﴿.. até que esqueceram a lembrança de Deus e se tornaram um povo arruinado﴾.
“Arruinado” aqui significa: condenado à destruição, estéril, como se diz: “terra estéril”, ou seja, terra seca, árida e improdutiva.

O resultado de esquecer a lembrança de Deus é que o ser humano se torna árido, sem vida. Em contrapartida, o coração floresce ao lembrar-se de seu Senhor. O Profeta ﷺ disse em uma súplica — narrada por Ahmad de Ibn Mas‘ud —: “… que faças do Alcorão grandioso a primavera do meu coração”.

E o Profeta ﷺ também disse: “O exemplo daquele que lembra de seu Senhor e daquele que não O lembra é como o exemplo do vivo e do morto”.

Penso na condição de um coração morto: árido, vazio de toda plantação, onde apenas crescem espinhos e proliferam doenças; um coração obscurecido, que não enxerga, que não conhece os significados do sentir; fraco, abalado, eternamente inquieto e ansioso; injusto e nocivo, perdido nas trevas até ser enterrado em sua cova.
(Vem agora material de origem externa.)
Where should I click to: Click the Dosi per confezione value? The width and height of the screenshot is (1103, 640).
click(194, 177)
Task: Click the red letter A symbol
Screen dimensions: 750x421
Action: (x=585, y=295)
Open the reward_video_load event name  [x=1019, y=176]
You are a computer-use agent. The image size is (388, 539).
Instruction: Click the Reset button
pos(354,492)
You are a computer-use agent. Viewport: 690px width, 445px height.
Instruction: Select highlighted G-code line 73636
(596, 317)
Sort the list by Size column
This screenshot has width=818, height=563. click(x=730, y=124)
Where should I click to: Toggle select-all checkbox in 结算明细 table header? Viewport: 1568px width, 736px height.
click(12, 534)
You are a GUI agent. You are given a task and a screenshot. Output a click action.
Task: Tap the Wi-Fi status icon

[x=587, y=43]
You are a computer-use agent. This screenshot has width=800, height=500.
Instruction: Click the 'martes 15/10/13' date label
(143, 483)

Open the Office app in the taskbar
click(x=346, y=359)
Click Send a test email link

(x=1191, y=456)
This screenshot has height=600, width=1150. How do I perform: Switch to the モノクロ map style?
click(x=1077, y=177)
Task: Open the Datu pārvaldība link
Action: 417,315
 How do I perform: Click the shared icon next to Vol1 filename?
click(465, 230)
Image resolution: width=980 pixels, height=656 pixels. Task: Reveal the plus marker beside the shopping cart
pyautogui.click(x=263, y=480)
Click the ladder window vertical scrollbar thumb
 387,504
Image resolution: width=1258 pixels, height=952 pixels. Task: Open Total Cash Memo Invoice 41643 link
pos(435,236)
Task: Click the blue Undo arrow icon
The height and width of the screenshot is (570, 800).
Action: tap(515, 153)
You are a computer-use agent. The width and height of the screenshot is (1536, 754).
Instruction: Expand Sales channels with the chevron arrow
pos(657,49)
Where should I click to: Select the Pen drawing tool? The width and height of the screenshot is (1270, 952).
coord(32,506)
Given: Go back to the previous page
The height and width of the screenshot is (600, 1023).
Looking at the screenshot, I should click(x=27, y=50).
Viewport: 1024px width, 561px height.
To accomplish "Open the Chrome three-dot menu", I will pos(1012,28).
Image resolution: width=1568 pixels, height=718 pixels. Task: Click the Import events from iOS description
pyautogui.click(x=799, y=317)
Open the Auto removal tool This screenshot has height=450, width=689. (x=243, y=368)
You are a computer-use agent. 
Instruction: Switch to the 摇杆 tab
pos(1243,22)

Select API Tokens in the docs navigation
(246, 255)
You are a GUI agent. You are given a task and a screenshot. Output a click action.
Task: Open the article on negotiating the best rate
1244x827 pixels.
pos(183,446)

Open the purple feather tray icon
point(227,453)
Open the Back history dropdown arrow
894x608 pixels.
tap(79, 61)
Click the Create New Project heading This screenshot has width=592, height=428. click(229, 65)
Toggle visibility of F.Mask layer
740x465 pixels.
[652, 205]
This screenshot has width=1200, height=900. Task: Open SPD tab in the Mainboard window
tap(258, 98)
Perdeu o mundo e o além, desejando apenas poder voltar atrás.

Enquanto isso, o outro coração, a cada dia, recebe uma nova muda plantada; rega-se com a revelação divina, colhe o bem, sua plantação dá frutos e estes amadurecem. Dentro dele existe outro paraíso: a serenidade o envolve, as criaturas encontram sombra e aconchego nele; é seguro e tranquilo, não é vencido pelas adversidades, está armado com a força de Deus, conhece o seu rumo, a luz de seu coração é uma lamparina de discernimento. Ganhou o mundo e o além, desejando apenas alcançar ainda mais.